OBJECTIVES: In gastrointestinal stromal tumors (GIST), malignancy potential is determined by the prognostic disease risk stratification based on mitosis, tumor size, and location. Phosphohistone H3 (PHH3) is an immunohistochemical marker showing mitotic activity in cells. In this study, we aimed to evaluate mitosis in GIST with PHH3, compare the results with hematoxylin and eosin (HE) stained slides, and examine its relationship with other prognostic data. METHODS: Clinicopathological findings and survival were determined in GIST cases diagnosed between 2006 and 2017. The prognostic risk score was calculated according HE- and PHH3-based mitosis.

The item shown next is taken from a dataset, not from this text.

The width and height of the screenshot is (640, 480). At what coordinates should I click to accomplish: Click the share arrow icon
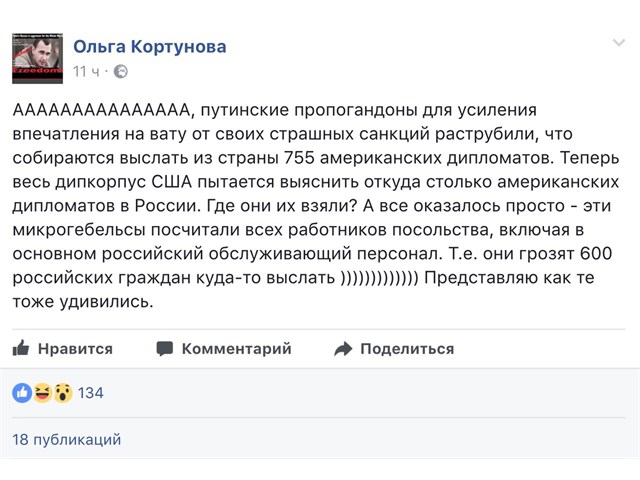point(343,349)
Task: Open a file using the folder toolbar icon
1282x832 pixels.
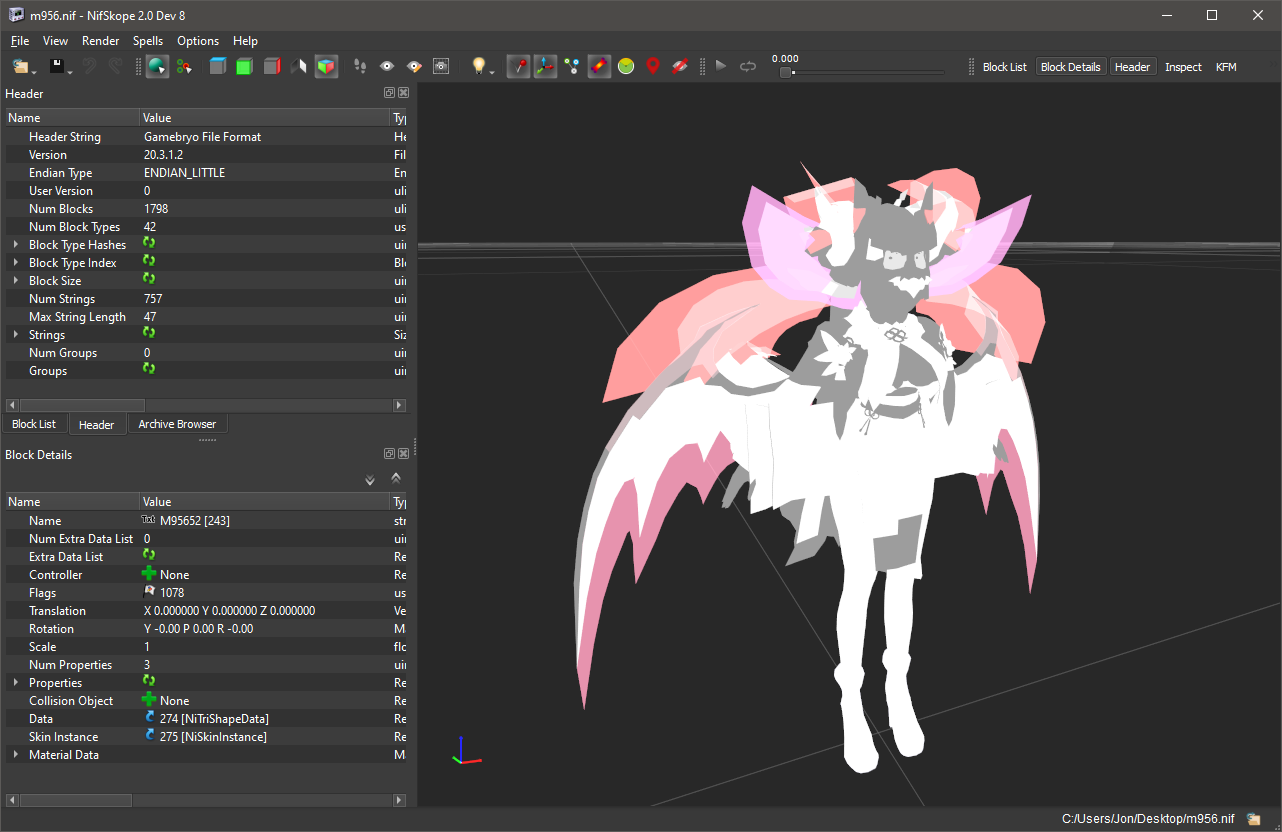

The cases were classified as Group I: HE + and PHH3 + and Group II: HE + and PHH3–. They were also grouped as those diagnosed before and after 2012 and the staining results of HE and PHH3 were re-analyzed. RESULTS: Ninety-eight cases were included in the study. Mitosis was detected with both HE and PHH3 in 63.3% of the cases (62/98 cases) (Group I) while in 36.7% of cases, it was detected with HE but not with PHH3 (Group II). In only two cases, the risk score changed with PHH3 (very low → intermedier grade). The ratio of HE + and PHH3 + cases in 2012 and after was significantly higher than HE + and PHH3 – cases. A statistically significant relation was found between HE- and PHH3-based risk scores (p<0.05). There was a significant difference between HE-based risk score groups in terms of survival (p<0.05), while no difference was observed between the PHH3-based risk score groups (p>0.05). CONCLUSION: In GIST cases, PHH3 can be used to determine mitosis in more recent blocks, taking into account the technical conditions of the laboratory, but it does not seem to be superior to mitosis detected by HE. Research should continue on new survival determinants for GIST.